In the WSJ, James Wilson reviews a collection of essays from Irving Kristol, titled, the Neoconservative Persuasion.

…The views of Kristol and those who wrote for him became especially important because of two major developments in American life: the Great Society (the first issue of the Public Interest appeared in 1965) and the counterculture. The Great Society was an effort to show that a democratic government could do anything, the counterculture a movement that suggested it could do nothing. The first asserted that empowering poor people to challenge the status quo would end their poverty, the latter that student action would remake the human spirit. Kristol’s “neo” views included a decisive skepticism about both claims.

…Kristol decided that the success of neoconservatism arose from its having enlarged “the conservative vision to include moral philosophy, political philosophy, and even religious thought,” thereby making this persuasion “more politically sensible as well as politically appealing.” Perhaps, he added, this has helped make the Republican Party more interested “in the pursuit of happiness by ordinary folk” rather than just in the success of the business community.

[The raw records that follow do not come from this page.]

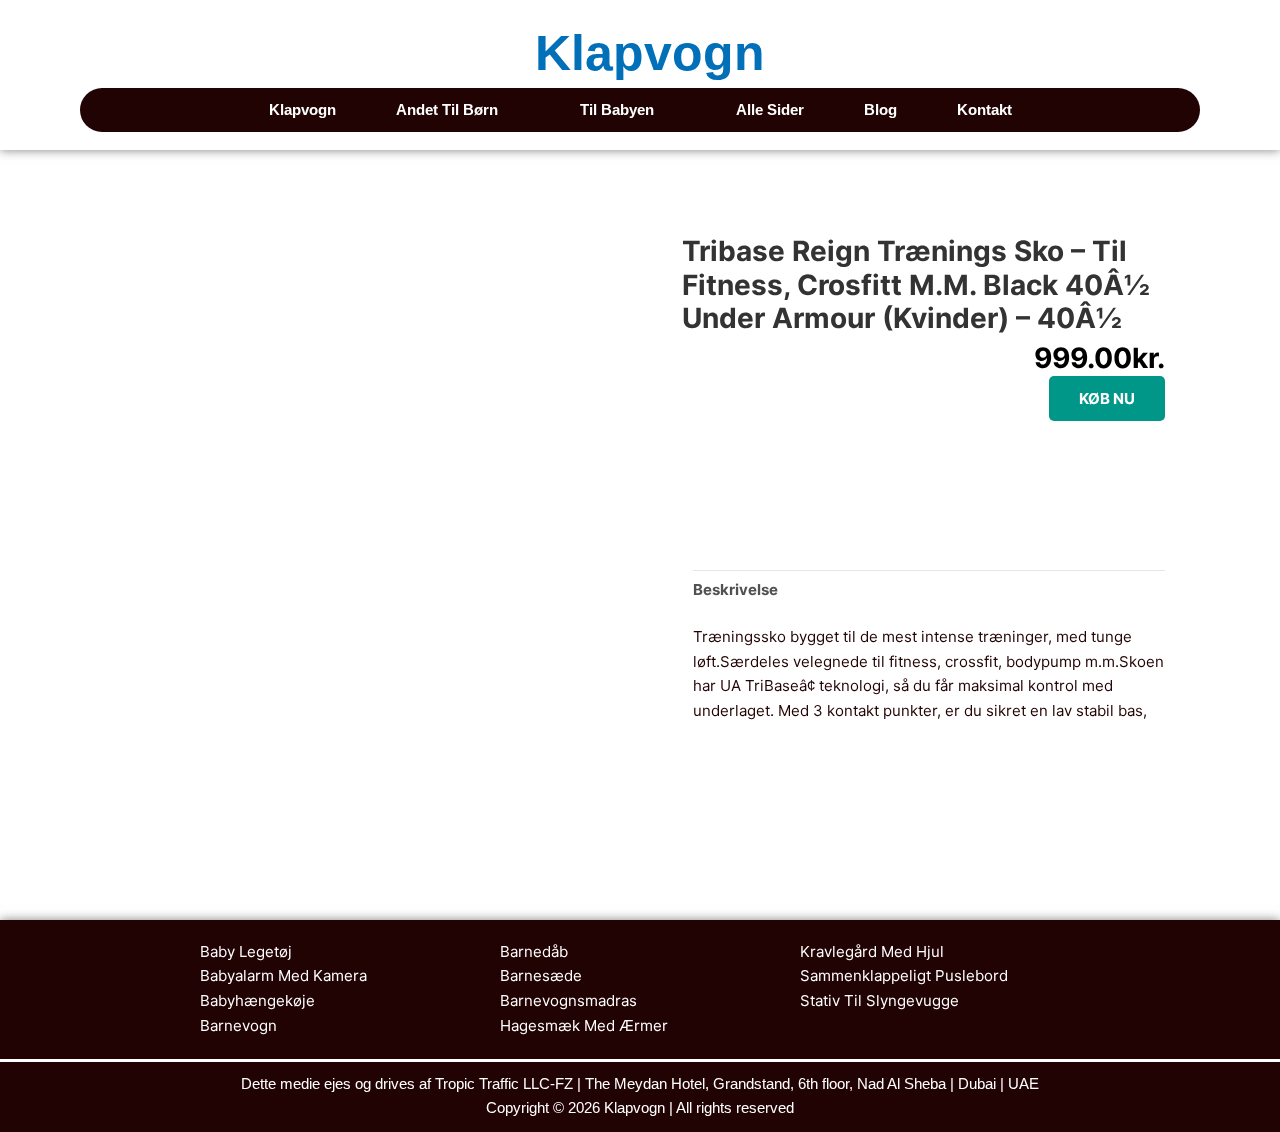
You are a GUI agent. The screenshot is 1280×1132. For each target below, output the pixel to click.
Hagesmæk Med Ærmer (584, 1025)
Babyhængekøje (257, 1000)
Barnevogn (238, 1025)
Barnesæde (541, 975)
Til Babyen (617, 109)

Kristol’s neoconservative persuasion put him in opposition not only to conventional liberalism but to parts of American conservatism: He accepted many aspects of the New Deal (Social Security, unemployment insurance) and was upset when business leaders urged him to teach his students about the virtues of the profit motive—there are such virtues, he conceded, but he believed that we may accept them without celebrating them. As for “The Neoconservative Persuasion,” it certainly merits celebration. The publisher’s decision not to provide an index is the only defect in this wonderful book.